In certain ways, personal letters reveal the dialectic of events and relationships more clearly than do diaries. Most family letters are driven by "news," and so they are rich with events which most writers try to characterize in detail. Because there is a distinct "other" being addressed – the recipient of the letter – the writer openly adapts his account of events to the differences among his various correspondents, thus giving us different interpretations of the same event as well as a different sense of the writer’s own intellect and feeling. For example, medical student Joseph Jones responded quite differently in 1853 to letters from his father and mother. Each of his parents had written to express anxiety over the fact that Joseph was cutting up cadavers as part of his anatomy course; each feared he would injure himself morally by disrespecting the human body. Jones defended his study of anatomy (and at the same time inscribed gendered differences in his relationship with his parents) by arguing substantial points of science and religion with his father, while assuring his mother that nothing substantial was at stake. Moreover, letters are especially sensitive to the absence of the other, and to the distance between correspondents which letters are meant to bridge. Although all writers aim to bridge the gap, some emphasize the gap while others emphasize the bridge.
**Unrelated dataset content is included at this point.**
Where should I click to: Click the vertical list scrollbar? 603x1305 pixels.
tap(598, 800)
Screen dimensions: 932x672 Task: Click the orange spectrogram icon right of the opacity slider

This often made the exchange of letters itself an event worth remarking upon, as lovers or parents and children blamed each other for neglect or praised each other for timely and satisfying letters.*
Although the number of letters we have in front of us, and their spacing in time, obviously determine what we can know of both events and relationships, you can develop a set of questions for any group of correspondents: which events – trivial or monumental – do correspondents choose to share with each other? Are any events or topics ignored or skirted? Who among the correspondents seem the most intimate and who seem most at odds? How does each writer seem to value formal respect and careful language, on the one hand, and humor, exaggeration, and slang, on the other? Does one individual seem to be the central person in the correspondence, and, conversely, is there an individual everyone seems to regard as shy or silent? Which relationships seem most stable over the course of the correspondence, which most volatile, and how do events in their lives reveal these qualities? How do all of these relate to the identities of the various correspondents, in terms of gender, class, age?